What to do>
With no edits of any kind, print each record that follows.

Segment Start: Data records

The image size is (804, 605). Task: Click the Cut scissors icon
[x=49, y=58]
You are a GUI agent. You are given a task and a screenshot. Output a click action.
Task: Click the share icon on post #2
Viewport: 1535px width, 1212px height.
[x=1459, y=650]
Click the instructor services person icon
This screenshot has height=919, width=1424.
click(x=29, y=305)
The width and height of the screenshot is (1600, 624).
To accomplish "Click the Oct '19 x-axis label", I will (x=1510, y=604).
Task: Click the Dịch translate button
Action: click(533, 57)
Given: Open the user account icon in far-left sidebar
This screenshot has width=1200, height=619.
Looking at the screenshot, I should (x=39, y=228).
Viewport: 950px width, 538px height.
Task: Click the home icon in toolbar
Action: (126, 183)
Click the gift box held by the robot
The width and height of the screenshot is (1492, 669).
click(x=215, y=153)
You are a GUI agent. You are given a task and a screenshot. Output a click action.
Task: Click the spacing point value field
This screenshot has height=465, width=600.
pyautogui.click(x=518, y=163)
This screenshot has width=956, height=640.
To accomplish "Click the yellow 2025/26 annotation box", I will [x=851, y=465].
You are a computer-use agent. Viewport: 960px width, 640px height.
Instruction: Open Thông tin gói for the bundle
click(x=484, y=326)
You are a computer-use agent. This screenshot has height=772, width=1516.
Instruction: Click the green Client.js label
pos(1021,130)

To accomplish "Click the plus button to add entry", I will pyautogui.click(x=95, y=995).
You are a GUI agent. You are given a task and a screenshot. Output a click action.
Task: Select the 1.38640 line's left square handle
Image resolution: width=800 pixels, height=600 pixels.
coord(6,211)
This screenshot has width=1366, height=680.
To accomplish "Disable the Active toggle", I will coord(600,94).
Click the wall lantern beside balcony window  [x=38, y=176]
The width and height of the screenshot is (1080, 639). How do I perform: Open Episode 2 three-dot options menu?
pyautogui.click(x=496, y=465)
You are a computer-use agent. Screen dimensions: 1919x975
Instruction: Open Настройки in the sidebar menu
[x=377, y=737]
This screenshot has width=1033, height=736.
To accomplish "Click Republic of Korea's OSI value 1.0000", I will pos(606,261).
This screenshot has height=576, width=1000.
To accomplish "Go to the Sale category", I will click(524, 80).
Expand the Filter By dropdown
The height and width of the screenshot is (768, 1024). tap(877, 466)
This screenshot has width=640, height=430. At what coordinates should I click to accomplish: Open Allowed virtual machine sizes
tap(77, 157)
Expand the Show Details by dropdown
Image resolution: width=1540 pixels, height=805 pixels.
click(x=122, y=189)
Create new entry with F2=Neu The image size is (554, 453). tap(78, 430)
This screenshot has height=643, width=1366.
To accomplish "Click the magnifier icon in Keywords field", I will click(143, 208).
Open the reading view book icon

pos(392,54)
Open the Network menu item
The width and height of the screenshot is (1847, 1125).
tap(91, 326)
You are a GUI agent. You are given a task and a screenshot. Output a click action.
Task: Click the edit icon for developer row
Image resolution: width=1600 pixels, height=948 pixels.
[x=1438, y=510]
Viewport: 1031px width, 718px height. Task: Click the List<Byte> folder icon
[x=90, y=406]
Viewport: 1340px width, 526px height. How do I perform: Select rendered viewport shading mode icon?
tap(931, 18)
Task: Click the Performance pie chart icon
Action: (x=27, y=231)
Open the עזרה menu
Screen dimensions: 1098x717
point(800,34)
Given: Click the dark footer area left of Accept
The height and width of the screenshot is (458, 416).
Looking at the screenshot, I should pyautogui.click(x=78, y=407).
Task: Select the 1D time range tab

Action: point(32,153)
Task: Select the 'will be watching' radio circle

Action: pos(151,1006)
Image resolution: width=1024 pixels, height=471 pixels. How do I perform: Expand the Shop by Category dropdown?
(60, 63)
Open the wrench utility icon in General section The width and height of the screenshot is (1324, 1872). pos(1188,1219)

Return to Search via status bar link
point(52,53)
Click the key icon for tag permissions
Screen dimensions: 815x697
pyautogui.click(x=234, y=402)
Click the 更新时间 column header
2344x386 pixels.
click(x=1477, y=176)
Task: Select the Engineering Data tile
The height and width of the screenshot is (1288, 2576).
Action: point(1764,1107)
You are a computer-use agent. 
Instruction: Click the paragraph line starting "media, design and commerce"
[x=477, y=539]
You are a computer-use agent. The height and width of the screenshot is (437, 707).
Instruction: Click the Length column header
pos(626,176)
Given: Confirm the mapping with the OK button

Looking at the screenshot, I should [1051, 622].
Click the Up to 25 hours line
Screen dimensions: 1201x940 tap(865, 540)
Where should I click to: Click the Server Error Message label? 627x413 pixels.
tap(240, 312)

Segment End: Data records

Response box>
The image size is (804, 605). Task: Click the Cut scissors icon
[x=49, y=58]
You are a GUI agent. You are given a task and a screenshot. Output a click action.
Task: Click the share icon on post #2
Viewport: 1535px width, 1212px height.
[x=1459, y=650]
Click the instructor services person icon
This screenshot has height=919, width=1424.
click(x=29, y=305)
The width and height of the screenshot is (1600, 624).
To accomplish "Click the Oct '19 x-axis label", I will (x=1510, y=604).
Task: Click the Dịch translate button
Action: click(533, 57)
Given: Open the user account icon in far-left sidebar
This screenshot has width=1200, height=619.
Looking at the screenshot, I should (x=39, y=228).
Viewport: 950px width, 538px height.
Task: Click the home icon in toolbar
Action: (126, 183)
Click the gift box held by the robot
The width and height of the screenshot is (1492, 669).
click(x=215, y=153)
You are a GUI agent. You are given a task and a screenshot. Output a click action.
Task: Click the spacing point value field
This screenshot has height=465, width=600.
pyautogui.click(x=518, y=163)
This screenshot has width=956, height=640.
To accomplish "Click the yellow 2025/26 annotation box", I will [x=851, y=465].
You are a computer-use agent. Viewport: 960px width, 640px height.
Instruction: Open Thông tin gói for the bundle
click(x=484, y=326)
You are a computer-use agent. This screenshot has height=772, width=1516.
Instruction: Click the green Client.js label
pos(1021,130)

To accomplish "Click the plus button to add entry", I will pyautogui.click(x=95, y=995).
You are a GUI agent. You are given a task and a screenshot. Output a click action.
Task: Select the 1.38640 line's left square handle
Image resolution: width=800 pixels, height=600 pixels.
coord(6,211)
This screenshot has width=1366, height=680.
To accomplish "Disable the Active toggle", I will coord(600,94).
Click the wall lantern beside balcony window  [x=38, y=176]
The width and height of the screenshot is (1080, 639). How do I perform: Open Episode 2 three-dot options menu?
pyautogui.click(x=496, y=465)
You are a computer-use agent. Screen dimensions: 1919x975
Instruction: Open Настройки in the sidebar menu
[x=377, y=737]
This screenshot has width=1033, height=736.
To accomplish "Click Republic of Korea's OSI value 1.0000", I will pos(606,261).
This screenshot has height=576, width=1000.
To accomplish "Go to the Sale category", I will click(524, 80).
Expand the Filter By dropdown
The height and width of the screenshot is (768, 1024). tap(877, 466)
This screenshot has width=640, height=430. At what coordinates should I click to accomplish: Open Allowed virtual machine sizes
tap(77, 157)
Expand the Show Details by dropdown
Image resolution: width=1540 pixels, height=805 pixels.
click(x=122, y=189)
Create new entry with F2=Neu The image size is (554, 453). tap(78, 430)
This screenshot has height=643, width=1366.
To accomplish "Click the magnifier icon in Keywords field", I will click(143, 208).
Open the reading view book icon

pos(392,54)
Open the Network menu item
The width and height of the screenshot is (1847, 1125).
tap(91, 326)
You are a GUI agent. You are given a task and a screenshot. Output a click action.
Task: Click the edit icon for developer row
Image resolution: width=1600 pixels, height=948 pixels.
[x=1438, y=510]
Viewport: 1031px width, 718px height. Task: Click the List<Byte> folder icon
[x=90, y=406]
Viewport: 1340px width, 526px height. How do I perform: Select rendered viewport shading mode icon?
tap(931, 18)
Task: Click the Performance pie chart icon
Action: (x=27, y=231)
Open the עזרה menu
Screen dimensions: 1098x717
point(800,34)
Given: Click the dark footer area left of Accept
The height and width of the screenshot is (458, 416).
Looking at the screenshot, I should pyautogui.click(x=78, y=407).
Task: Select the 1D time range tab

Action: point(32,153)
Task: Select the 'will be watching' radio circle

Action: pos(151,1006)
Image resolution: width=1024 pixels, height=471 pixels. How do I perform: Expand the Shop by Category dropdown?
(60, 63)
Open the wrench utility icon in General section The width and height of the screenshot is (1324, 1872). pos(1188,1219)

Return to Search via status bar link
point(52,53)
Click the key icon for tag permissions
Screen dimensions: 815x697
pyautogui.click(x=234, y=402)
Click the 更新时间 column header
2344x386 pixels.
click(x=1477, y=176)
Task: Select the Engineering Data tile
The height and width of the screenshot is (1288, 2576).
Action: point(1764,1107)
You are a computer-use agent. 
Instruction: Click the paragraph line starting "media, design and commerce"
[x=477, y=539]
You are a computer-use agent. The height and width of the screenshot is (437, 707).
Instruction: Click the Length column header
pos(626,176)
Given: Confirm the mapping with the OK button

Looking at the screenshot, I should [1051, 622].
Click the Up to 25 hours line
Screen dimensions: 1201x940 tap(865, 540)
Where should I click to: Click the Server Error Message label? 627x413 pixels.
tap(240, 312)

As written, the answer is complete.